Comment bénéficier de l’ACCRE ?

Aide N°8 : NACRE - Nouvel Accompagnement pour la Création et la Reprise d'Entreprise

Il s'agit d'un dispositif ayant pour objectif d’aider et de donner aux demandeurs d'emploi et aux personnes susceptibles de prétendre à l'ACCRE, les meilleures chances de réussite dans la création de leur structure.

NACRE est complémentaire de l’ACCRE et comprend deux types d'aides à la création :

une aide au montage du projet de création ou de reprise d'entreprise et au développement de l'entreprise (conseil et accompagnement pour une durée pouvant s’étendre jusqu’à 3 ans après la création)

une aide financière (prêt à taux zéro et sans garantie) qui doit être couplée à un prêt bancaire.

Prendre contact avec la Chambre de Commerce et de l’Industrie (CCI) du lieu de création et d’implantation de l’entreprise, pour plus de détails sur ces aides.

Aide N°9 : Le statut de Jeune Entreprise Innovante (JEI)

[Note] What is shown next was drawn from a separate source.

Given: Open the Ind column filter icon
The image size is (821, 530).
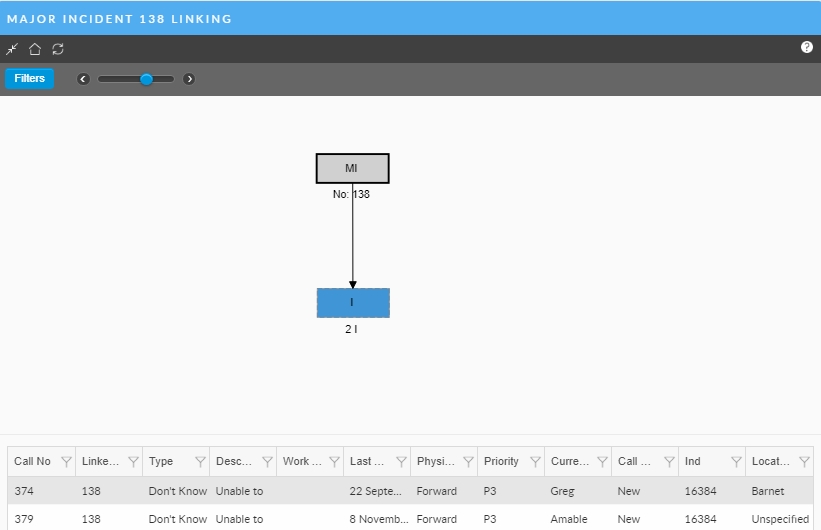Looking at the screenshot, I should pyautogui.click(x=736, y=462).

Ce statut, mis en place par la loi de finances pour 2004, a pour but d’apporter une aide financière à de jeunes entreprises très actives en Recherche et Développement (R&D), et d’inciter, ainsi, la multiplication de leur création.

Quelles sont les conditions pour prétendre au statut de JEI? Quel intérêt réel pour l’entreprise ?

Aide N°10 : Contrat d’appui au projet d’entreprise (CAPE)

Dispositif mis en place en 2005. Il s’agit du recours aux aides émanant d’acteurs privés.

Le CAPE est un contrat par lequel une entité existante conseille et aide le futur entrepreneur dans ses choix de création.

Une entreprise,  une société ou une association peuvent s’engager, par contrat, auprès d’un créateur ou un repreneur d’entreprise afin de l’accompagner et de l’aider dans son projet.

Le CAPE est un contrat écrit ayant une durée de un an maximum, et renouvelable deux fois.

Attention : les salariés à temps plein ne peuvent bénéficier de cette aide à la création.

Aide N°11 : Exonération de charges sociales

Cette aide concerne les salariés qui se lancent dans la création où la reprise d’une entreprise parallèlement à leur activité salariée. Pour en bénéficier, il faut justifier d’une durée d’activité salariée :

  • de 910 heures minimum au cours de l’année précédant la date de création ou de reprise ;
  • de 455 heures minimum au cours de l’année suivant cette même date ;

L’exonération porte sur les cotisations :

  • au régime d’allocations familiales,
  • au régime d’assurance maladie, maternité, vieillesse, invalidité, décès ;
  • dans la limite d’une rémunération égale à 120% du SMIC

Restent dues durant les 12 premiers mois de la création :

  • les cotisations d’accidents du travail
  • les cotisations de retraite complémentaire
  • la CSG-CRDS
  • la Cotisation FNAL
  • le versement transport

Pour bénéficier de cette aide, il suffit de déposer une demande lors de l’immatriculation auprès du RSI, accompagnée des bulletins de paye prouvant que le nombre d’heures minimum d’activité salariée a bien été effectué.